##### Data records

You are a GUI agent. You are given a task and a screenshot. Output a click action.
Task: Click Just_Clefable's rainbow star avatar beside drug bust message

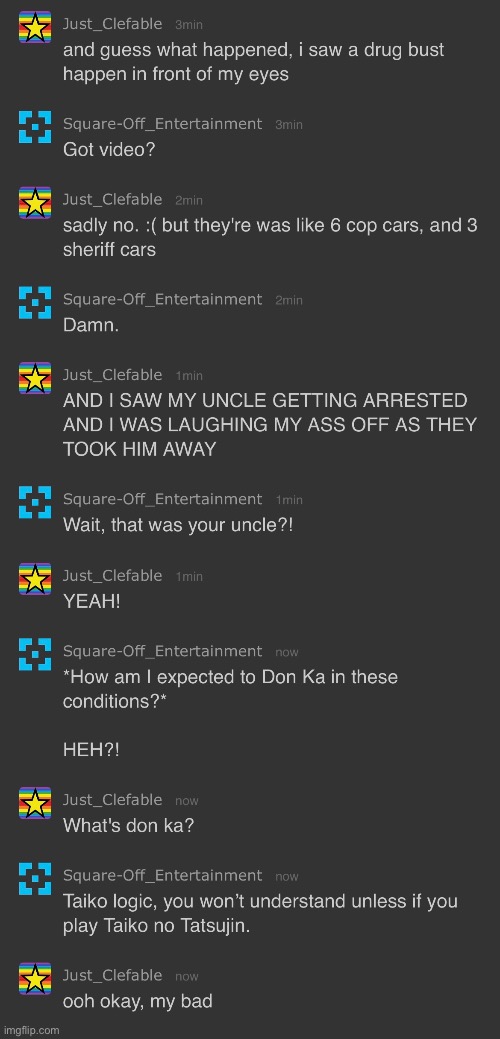click(x=34, y=27)
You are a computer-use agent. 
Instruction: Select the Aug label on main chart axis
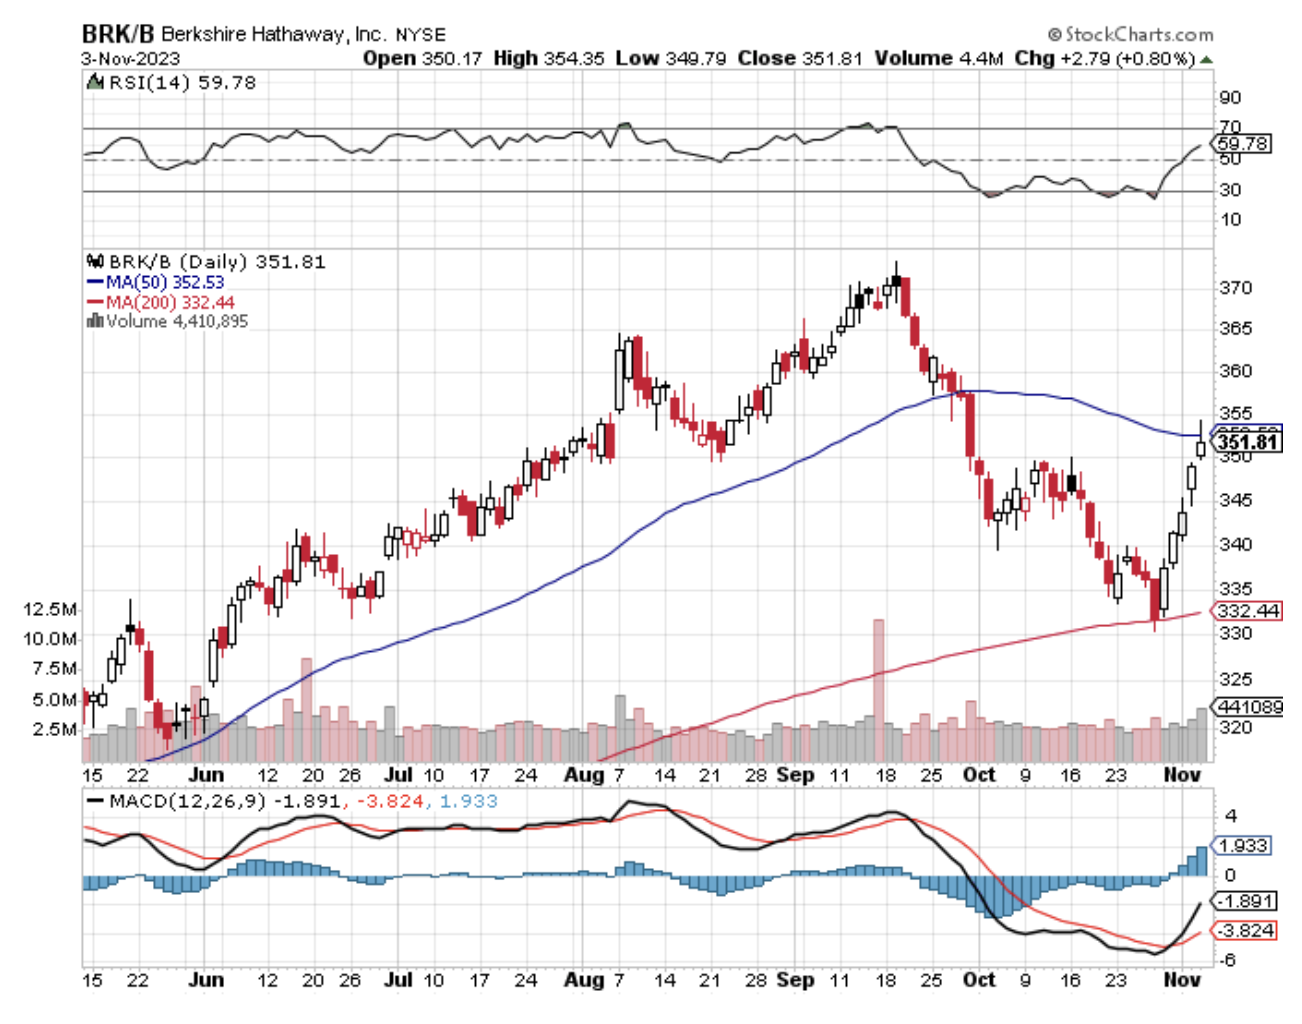[x=584, y=775]
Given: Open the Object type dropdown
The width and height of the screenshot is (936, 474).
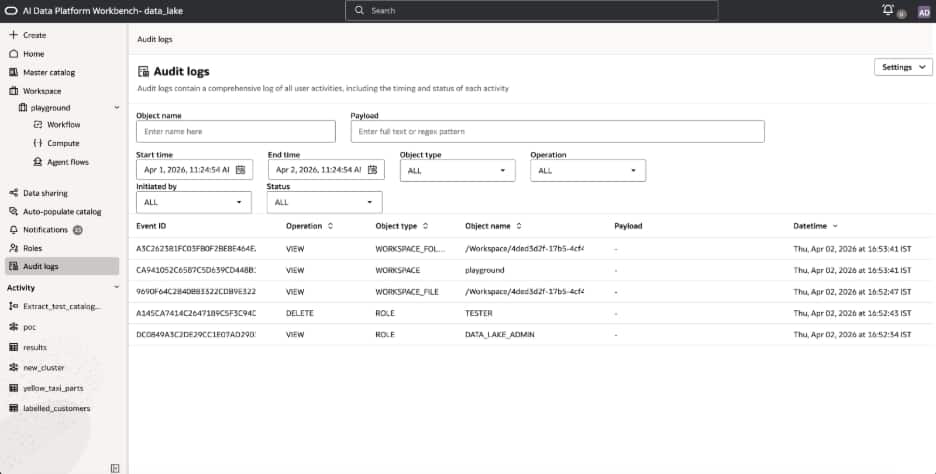Looking at the screenshot, I should pos(457,171).
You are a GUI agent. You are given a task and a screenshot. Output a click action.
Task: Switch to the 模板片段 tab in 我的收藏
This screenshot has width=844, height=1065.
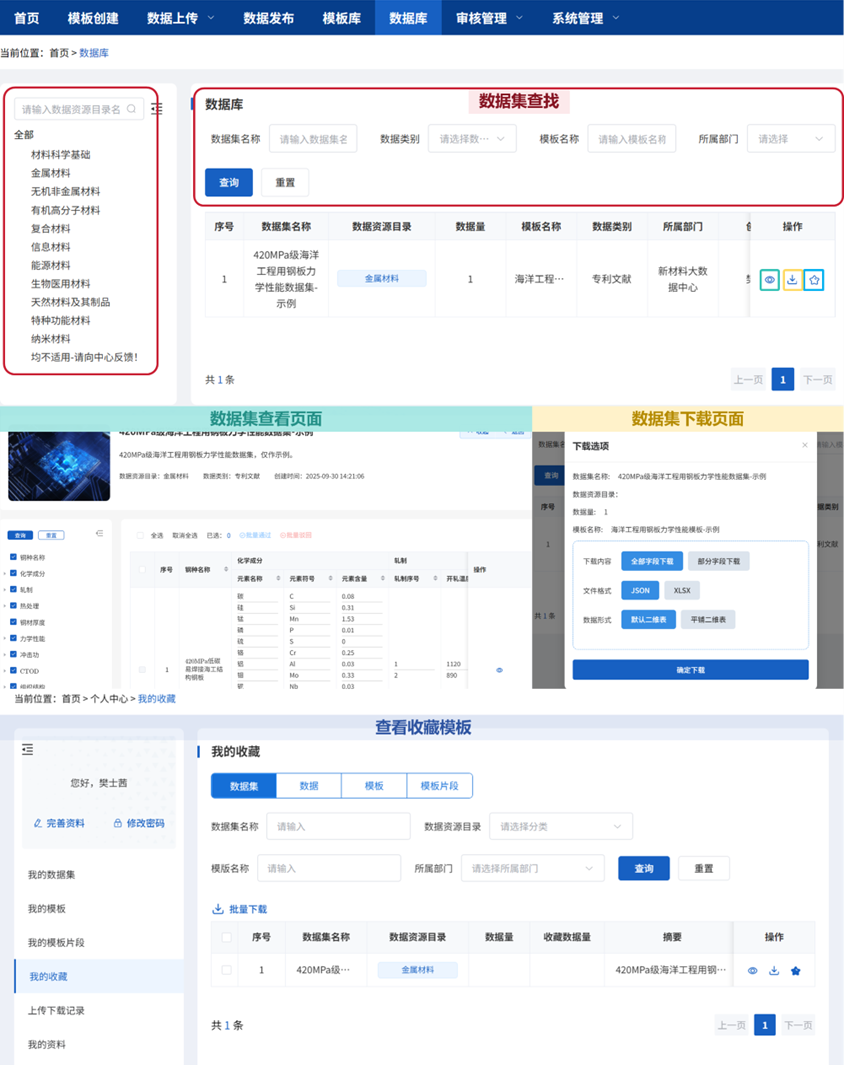pos(440,786)
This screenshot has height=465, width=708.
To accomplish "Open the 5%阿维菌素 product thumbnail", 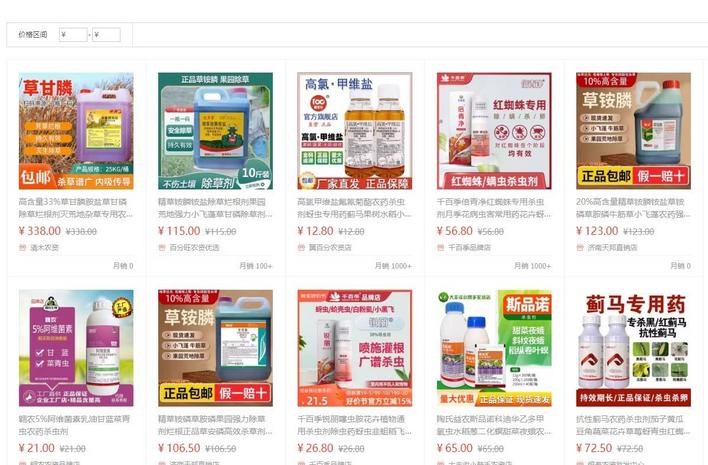I will pos(76,348).
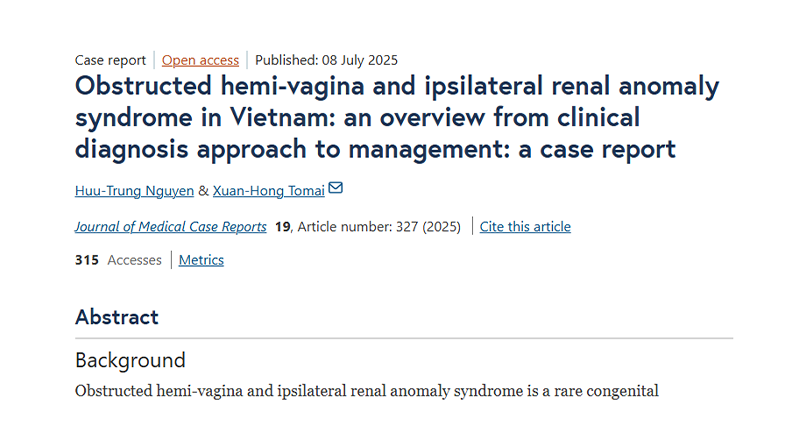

##########

Task prompt: Render the records as a Markdown table with columns "No." and "Text", starting at the beginning of the records and going through the line containing "pos(440,786)". Number each line in its own row, skip blank lines, and leave the pictures out.

Task response:
| No. | Text |
|---|---|
| 1 | You are a GUI agent. You are given a task and a screenshot. Output a click action. |
| 2 | Task: Click Just_Clefable's rainbow star avatar beside drug bust message |
| 3 | click(x=34, y=27) |
| 4 | You are a computer-use agent.  |
| 5 | Instruction: Select the Aug label on main chart axis |
| 6 | [x=584, y=775] |
| 7 | Given: Open the Object type dropdown |
| 8 | The width and height of the screenshot is (936, 474). |
| 9 | Looking at the screenshot, I should pos(457,171). |
| 10 | You are a GUI agent. You are given a task and a screenshot. Output a click action. |
| 11 | Task: Switch to the 模板片段 tab in 我的收藏 |
| 12 | This screenshot has width=844, height=1065. |
| 13 | pos(440,786) |